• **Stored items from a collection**
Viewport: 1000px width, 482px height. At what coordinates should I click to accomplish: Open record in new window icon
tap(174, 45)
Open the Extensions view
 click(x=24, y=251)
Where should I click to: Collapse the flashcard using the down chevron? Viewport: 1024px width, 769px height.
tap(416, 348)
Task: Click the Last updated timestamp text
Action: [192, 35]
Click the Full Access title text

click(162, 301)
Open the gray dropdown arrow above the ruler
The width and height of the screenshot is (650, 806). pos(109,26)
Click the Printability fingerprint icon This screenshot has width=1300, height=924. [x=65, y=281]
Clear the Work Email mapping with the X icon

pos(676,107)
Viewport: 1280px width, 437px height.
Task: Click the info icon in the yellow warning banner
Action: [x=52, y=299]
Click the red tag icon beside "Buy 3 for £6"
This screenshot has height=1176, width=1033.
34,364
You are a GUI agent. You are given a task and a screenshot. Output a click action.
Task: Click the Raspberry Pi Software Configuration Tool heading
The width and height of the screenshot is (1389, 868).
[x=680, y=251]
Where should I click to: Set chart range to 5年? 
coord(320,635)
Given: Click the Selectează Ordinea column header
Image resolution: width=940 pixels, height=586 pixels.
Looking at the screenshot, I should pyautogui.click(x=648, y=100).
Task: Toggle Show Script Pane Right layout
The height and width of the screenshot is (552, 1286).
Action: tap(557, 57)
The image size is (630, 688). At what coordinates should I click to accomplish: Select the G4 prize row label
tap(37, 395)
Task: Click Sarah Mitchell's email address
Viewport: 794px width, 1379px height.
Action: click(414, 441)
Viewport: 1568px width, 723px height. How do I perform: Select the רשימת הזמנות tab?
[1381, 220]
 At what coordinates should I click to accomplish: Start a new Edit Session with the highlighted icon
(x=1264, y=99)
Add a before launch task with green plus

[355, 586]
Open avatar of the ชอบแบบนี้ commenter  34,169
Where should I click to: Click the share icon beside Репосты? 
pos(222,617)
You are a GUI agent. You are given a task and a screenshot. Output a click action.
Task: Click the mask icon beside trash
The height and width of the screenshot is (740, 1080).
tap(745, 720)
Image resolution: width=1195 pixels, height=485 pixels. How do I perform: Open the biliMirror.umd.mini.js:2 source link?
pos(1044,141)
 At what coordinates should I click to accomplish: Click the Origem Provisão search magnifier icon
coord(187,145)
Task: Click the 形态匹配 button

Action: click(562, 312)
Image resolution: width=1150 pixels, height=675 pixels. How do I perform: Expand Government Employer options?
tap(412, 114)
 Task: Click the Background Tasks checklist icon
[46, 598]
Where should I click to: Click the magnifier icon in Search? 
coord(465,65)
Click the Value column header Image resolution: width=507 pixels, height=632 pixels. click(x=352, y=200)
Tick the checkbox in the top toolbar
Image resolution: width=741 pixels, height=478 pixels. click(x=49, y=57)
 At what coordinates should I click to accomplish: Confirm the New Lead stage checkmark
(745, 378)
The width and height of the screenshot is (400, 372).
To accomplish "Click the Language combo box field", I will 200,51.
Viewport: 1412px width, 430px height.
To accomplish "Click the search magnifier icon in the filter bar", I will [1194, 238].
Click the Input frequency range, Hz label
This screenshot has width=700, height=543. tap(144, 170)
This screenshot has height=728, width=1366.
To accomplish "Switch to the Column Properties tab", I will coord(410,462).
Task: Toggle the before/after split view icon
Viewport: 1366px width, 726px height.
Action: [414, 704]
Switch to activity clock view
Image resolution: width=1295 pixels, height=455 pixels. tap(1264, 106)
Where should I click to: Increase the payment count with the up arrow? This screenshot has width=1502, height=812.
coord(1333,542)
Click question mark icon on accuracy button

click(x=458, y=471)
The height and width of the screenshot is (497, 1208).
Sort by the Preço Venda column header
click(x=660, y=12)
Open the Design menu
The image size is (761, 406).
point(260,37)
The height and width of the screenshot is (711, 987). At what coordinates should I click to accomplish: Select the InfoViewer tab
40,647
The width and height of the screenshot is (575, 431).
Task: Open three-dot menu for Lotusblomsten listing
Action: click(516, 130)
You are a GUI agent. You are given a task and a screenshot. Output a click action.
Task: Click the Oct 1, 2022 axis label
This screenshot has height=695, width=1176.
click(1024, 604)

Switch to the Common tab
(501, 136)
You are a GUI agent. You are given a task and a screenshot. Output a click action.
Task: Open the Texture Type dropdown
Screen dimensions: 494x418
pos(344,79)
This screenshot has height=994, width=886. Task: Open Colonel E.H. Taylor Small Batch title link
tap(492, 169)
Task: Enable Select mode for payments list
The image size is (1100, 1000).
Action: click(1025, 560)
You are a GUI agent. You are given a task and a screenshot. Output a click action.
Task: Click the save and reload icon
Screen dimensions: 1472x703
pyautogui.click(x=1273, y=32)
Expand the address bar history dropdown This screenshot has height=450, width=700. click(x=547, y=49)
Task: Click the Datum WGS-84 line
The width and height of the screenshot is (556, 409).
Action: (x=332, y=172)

• **WHAT YOU WILL DO**
Using the data above, return each line that includes the word "Toggle".

• **EXERCISE OUTPUT**
Task: Toggle Show Script Pane Right layout
Task: Toggle the before/after split view icon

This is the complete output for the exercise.